> [PROBLEM TO WORK ON]
Please tally the lines in the records that include the word "Zoom" and answer with the bare number.

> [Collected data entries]

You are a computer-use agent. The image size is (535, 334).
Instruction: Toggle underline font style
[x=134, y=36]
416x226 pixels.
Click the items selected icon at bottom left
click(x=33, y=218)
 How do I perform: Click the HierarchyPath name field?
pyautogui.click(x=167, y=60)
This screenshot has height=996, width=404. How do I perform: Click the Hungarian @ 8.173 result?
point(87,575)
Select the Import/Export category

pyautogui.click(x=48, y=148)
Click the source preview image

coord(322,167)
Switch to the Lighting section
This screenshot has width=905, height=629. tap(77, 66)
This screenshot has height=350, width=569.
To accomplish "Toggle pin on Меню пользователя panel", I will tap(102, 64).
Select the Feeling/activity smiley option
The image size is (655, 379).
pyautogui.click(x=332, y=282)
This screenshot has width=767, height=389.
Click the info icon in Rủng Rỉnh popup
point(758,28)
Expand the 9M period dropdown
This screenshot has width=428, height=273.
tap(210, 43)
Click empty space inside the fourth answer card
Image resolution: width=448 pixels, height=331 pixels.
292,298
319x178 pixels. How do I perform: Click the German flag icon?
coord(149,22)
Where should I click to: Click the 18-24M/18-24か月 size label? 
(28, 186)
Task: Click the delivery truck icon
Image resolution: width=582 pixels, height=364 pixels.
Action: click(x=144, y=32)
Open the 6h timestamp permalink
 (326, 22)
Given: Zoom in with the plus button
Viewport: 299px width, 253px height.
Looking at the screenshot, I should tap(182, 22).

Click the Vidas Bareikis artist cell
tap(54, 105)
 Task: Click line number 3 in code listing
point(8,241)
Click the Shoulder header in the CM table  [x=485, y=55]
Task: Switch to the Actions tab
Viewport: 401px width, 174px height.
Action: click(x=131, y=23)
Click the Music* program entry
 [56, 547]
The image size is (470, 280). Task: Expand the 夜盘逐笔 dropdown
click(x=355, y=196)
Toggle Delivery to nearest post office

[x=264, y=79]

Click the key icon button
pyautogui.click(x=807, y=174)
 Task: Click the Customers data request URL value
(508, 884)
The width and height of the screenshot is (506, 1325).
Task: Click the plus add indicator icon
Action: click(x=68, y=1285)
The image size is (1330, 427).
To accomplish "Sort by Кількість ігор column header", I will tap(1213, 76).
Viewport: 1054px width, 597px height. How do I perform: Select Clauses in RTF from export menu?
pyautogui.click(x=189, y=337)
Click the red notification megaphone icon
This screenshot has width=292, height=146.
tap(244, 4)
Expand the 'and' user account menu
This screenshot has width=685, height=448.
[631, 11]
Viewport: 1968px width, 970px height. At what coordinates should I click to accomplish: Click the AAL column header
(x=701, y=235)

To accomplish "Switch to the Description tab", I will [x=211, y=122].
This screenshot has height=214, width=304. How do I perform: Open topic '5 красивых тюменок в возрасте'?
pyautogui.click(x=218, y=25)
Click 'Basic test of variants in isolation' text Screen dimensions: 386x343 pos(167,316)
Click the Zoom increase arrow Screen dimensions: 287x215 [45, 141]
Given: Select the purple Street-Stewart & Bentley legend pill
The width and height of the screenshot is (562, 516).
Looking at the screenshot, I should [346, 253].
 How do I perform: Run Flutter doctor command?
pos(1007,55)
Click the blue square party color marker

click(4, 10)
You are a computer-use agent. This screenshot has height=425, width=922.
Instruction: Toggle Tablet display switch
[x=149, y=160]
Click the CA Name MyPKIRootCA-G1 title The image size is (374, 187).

> [EXERCISE RESULT]
2